I wouldn't actually have thought it possible, but with the breathtakingly sophomoric intellectual pretension of the final 30 pages of "City of Glass", you have actually managed to deepen my contempt and loathing for you, and the overweening, solipsistic, drivel that apparently passes for writing in your particular omphaloskeptic corner of the pseudo-intellectual forest in which you live, churning out your mentally masturbatory little turdlets.
Gaaaah. Upon finishing the piece of smirkingly self-referential garbage that was "City of Glass", I wanted to jump in a showever and scrub away the stinking detritus of your self-congratulatory, hypercerebral, pomo, what a clever-boy-am-I, pseudo-intellectual rubbish from my mind. But not all the perfumes of Araby would be sufficient - they don't make brain bleach strong enough to cleanse the mind of your particular kind of preening, navel-gazing idiocy.
All I can do is issue a clarion call to others who might be sucked into your idiotic, time-wasting, superficially clever fictinal voyages to nowhere. There is emphatically no there there. The intellectual vacuum at the core of Auster's fictions is finally nothing more than that - empty of content, devoid of meaning, surrounded with enough of the pomo trappings to keep the unwary reader distracted. But, if you're looking for meaning in your fiction, for God's sake look elsewhere.

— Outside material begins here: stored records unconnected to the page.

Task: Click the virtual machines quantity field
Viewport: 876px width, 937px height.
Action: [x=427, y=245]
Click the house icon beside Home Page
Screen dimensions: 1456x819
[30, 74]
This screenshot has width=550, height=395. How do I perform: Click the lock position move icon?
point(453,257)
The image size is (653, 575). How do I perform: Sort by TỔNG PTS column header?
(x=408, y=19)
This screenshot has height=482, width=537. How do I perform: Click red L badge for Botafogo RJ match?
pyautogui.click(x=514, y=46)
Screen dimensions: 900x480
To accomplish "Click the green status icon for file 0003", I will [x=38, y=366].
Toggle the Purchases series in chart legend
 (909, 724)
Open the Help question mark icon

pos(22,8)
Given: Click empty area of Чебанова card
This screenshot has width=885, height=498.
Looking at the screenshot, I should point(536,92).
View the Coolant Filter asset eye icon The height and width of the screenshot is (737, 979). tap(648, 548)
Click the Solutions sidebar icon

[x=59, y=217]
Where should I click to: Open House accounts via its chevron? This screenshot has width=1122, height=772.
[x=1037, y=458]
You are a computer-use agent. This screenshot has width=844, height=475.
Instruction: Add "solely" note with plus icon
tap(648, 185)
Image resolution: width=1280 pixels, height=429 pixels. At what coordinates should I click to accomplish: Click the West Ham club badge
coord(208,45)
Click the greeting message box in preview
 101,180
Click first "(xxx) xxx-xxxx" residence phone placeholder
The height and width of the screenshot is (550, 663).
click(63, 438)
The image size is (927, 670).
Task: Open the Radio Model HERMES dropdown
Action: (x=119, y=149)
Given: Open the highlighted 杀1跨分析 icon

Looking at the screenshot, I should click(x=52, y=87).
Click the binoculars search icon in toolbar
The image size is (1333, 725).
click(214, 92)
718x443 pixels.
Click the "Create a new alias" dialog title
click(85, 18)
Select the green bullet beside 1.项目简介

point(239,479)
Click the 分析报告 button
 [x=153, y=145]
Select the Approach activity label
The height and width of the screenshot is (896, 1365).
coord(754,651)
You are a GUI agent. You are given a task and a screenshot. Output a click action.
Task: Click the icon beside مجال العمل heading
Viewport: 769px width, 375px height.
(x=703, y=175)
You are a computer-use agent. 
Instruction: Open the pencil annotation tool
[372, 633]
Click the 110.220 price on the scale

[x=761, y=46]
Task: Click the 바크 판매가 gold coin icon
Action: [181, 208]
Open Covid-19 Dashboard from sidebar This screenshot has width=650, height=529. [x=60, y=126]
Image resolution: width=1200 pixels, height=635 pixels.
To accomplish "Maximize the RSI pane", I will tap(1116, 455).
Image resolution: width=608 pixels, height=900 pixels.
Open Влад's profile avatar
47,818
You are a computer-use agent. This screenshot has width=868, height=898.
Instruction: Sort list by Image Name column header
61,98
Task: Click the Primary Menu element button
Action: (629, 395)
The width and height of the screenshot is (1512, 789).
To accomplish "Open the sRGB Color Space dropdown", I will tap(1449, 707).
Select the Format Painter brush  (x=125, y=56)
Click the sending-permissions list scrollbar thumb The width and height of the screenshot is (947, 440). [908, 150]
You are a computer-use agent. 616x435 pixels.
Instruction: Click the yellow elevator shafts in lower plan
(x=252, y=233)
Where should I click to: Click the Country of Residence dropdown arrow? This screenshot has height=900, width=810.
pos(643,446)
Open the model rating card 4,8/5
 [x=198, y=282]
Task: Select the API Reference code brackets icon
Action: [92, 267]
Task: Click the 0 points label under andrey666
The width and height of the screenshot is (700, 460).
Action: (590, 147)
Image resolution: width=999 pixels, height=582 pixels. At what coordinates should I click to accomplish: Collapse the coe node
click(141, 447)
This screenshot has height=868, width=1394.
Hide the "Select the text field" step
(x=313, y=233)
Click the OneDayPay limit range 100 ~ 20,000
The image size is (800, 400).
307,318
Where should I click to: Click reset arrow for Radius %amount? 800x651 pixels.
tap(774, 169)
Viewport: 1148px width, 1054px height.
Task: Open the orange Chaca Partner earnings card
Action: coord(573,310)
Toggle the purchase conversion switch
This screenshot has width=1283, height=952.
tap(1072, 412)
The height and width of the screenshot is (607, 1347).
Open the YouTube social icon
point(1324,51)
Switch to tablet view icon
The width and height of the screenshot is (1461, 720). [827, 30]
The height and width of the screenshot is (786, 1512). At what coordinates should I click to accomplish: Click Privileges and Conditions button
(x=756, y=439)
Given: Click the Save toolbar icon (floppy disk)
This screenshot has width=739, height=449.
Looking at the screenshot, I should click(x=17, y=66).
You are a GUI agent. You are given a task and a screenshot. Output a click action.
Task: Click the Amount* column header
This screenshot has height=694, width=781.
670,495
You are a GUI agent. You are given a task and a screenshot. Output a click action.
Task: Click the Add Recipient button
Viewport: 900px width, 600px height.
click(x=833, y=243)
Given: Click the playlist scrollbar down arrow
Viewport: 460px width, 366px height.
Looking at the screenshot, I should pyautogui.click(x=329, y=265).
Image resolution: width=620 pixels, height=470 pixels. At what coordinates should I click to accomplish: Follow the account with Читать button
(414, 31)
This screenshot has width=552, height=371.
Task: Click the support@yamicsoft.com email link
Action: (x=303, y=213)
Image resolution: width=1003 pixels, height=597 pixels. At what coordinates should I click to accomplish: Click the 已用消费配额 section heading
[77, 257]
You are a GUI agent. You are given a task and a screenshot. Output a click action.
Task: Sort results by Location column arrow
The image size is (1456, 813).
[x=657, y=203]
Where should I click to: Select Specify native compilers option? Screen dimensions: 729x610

And, please - spare me your pseudoprofound epiphanies of the sort that the emptiness at the core of Auster's tales is emblematic of the kind of emptiness that's at the core of modern life. Because that brand of idiocy butters no parsnips with me - I got over that kind of nonsense as a freshman in college. At this point in my life I expect a little more from anyone who aspires to be considered a writer worth taking seriously.
Which Paul Auster, though I have no doubt that he takes himself very, very seriously indeed, is not. This little emperor of Brooklyn is stark naked, intellectually speaking.
The only consolation is that I spent less than $5 for this latest instalment of Austercrap.
Gaaaah. PASS THE BRAINBLEACH.
Earlier comment begins below:
My loathing for the only other of Paul Auster's books that I had read (the Music of Chance) was so deep that it's taken me over ten years before I can bring myself to give him another chance. But finally, today, after almost three weeks of reading only short pieces in Spanish, my craving for fiction in English was irresistible, so I picked up a second-hand copy of The New York Trilogy in the English-language bookstore here in Guanajuato.
So far so good. I'm about three-quarters through the first story of the trilogy and I'm enjoying it, without actually liking it, if that makes sense. Auster seems to owe a clear debt of influence to Mamet - there's the same predilection for games, puzzles, and the influence of chance. Thankfully, the influence doesn't extend to dialog, which Mamet has always seemed to me to wield clumsily, like a blunt instrument. Auster is more subtle, but he still holds his characters at such a remote distance, it gives his writing a cerebral quality that is offputting at times. Thus, one can enjoy the situations he sets up and the intricacies of the story, without quite liking his fiction.
Who knows, maybe I will feel differently after I've read all three stories?